Parte 1:
El agua helada me empapaba hasta los huesos mientras la lluvia caía sin piedad sobre el asfalto gris del inmenso mercado Central de Abasto en la Ciudad de México. Nunca pensé que este lugar, que me ha dado de comer por años, se convertiría en mi peor pesadilla. Yo, un anciano de manos curtidas por el trabajo duro de todos los días, me desplomé de rodillas, hundiéndome en un charco oscuro que parecía tragarse mi esperanza.

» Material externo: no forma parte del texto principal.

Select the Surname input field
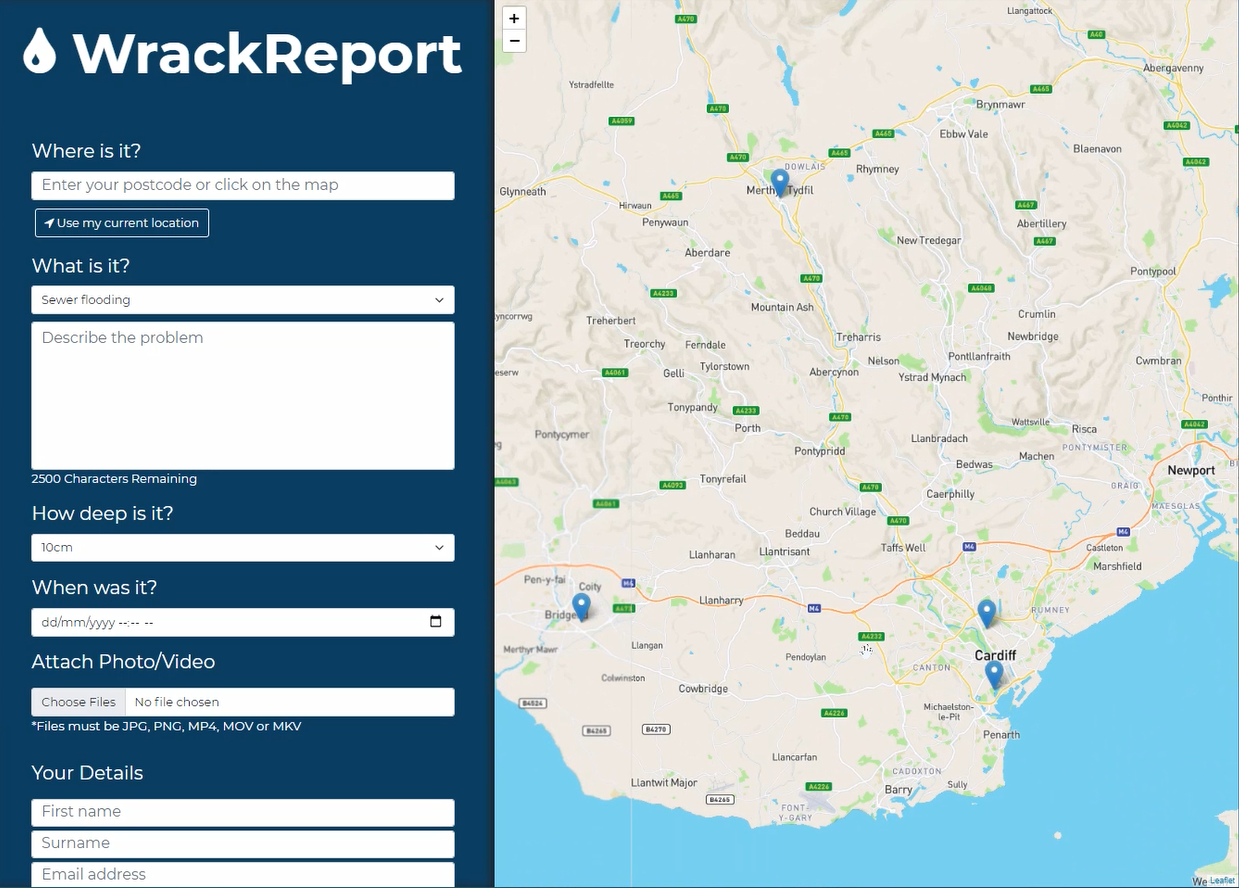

Frente a mí yacía Pinto, mi fiel perro callejero y mi único compañero de vida. No estábamos perdidos en una carretera desierta y soleada, sino atrapados en un callejón asfixiante, rodeados de ruido, gente indiferente y un desprecio que duele más que el frío. Yo solo era un viejo que vendía frutas en su viejo cajón de madera, tratando de sobrevivir. Sin embargo, alguien, codiciando mi pequeño y miserable espacio de venta, decidió amenazarme de la manera más vil que existe. Aprovecharon un descuido y contaminaron con algo nocivo la pequeña porción de comida que yo guardaba con tanto esfuerzo para mi almuerzo.
Mi pecho se oprimía con una angustia insoportable. Pinto, con su instinto protector que siempre me cuidaba, olió el peligro mucho antes que yo. En un acto de amor absoluto y desinteresado, mi perrito devoró aquel cebo malo antes de que yo pudiera detenerlo, sacrificándose para que su dueño viviera. Grité con el alma desgarrada, buscando auxilio, pero mi llanto fue ahogado brutalmente por el ruido de los pesados camiones de carga y los gritos constantes de los marchantes.
Nadie se detuvo; nadie miró nuestra tragedia. Pinto dio su último respiro lamiendo débilmente mi mano temblorosa, como diciéndome que todo estaría bien. La crueldad implacable de la ciudad me había arrebatado lo único que amaba de verdad. A mi lado, mi cajón de frutas quedó volcado, y las manzanas rodaban perdidas en el agua sucia del mercado. Me quedé allí, abrazando el cuerpo frío de mi héroe de cuatro patas, sintiéndome completamente solo en una ciudad de millones.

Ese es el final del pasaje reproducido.